Task prompt »
The records follow. Print, word for word, the first line through the "has height=384, width=349." line.
(Data records begins)
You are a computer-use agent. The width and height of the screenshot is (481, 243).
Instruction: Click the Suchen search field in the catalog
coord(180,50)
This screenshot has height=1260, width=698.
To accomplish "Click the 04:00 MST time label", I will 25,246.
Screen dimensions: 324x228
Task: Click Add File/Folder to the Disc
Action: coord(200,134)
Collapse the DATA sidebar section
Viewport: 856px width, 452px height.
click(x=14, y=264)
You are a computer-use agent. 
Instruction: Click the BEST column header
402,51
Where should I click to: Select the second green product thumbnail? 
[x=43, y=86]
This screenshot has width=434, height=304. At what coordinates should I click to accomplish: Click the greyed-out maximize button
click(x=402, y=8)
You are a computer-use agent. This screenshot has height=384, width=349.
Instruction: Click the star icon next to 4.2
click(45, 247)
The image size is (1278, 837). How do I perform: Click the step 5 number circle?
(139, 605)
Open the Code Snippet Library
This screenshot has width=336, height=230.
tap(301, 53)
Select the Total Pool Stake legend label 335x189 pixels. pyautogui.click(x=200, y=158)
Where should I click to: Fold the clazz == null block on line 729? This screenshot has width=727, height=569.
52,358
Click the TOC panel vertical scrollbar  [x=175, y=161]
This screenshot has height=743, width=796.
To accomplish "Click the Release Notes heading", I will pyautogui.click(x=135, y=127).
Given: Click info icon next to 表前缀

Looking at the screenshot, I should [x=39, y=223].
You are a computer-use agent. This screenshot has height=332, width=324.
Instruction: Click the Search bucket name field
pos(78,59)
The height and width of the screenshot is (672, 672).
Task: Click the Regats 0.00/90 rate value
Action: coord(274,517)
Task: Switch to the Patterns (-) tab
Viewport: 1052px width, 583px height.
(Data records ends)
Solution below »
You are a computer-use agent. The width and height of the screenshot is (481, 243).
Instruction: Click the Suchen search field in the catalog
coord(180,50)
This screenshot has height=1260, width=698.
To accomplish "Click the 04:00 MST time label", I will 25,246.
Screen dimensions: 324x228
Task: Click Add File/Folder to the Disc
Action: coord(200,134)
Collapse the DATA sidebar section
Viewport: 856px width, 452px height.
click(x=14, y=264)
You are a computer-use agent. 
Instruction: Click the BEST column header
402,51
Where should I click to: Select the second green product thumbnail? 
[x=43, y=86]
This screenshot has width=434, height=304. At what coordinates should I click to accomplish: Click the greyed-out maximize button
click(x=402, y=8)
You are a computer-use agent. This screenshot has height=384, width=349.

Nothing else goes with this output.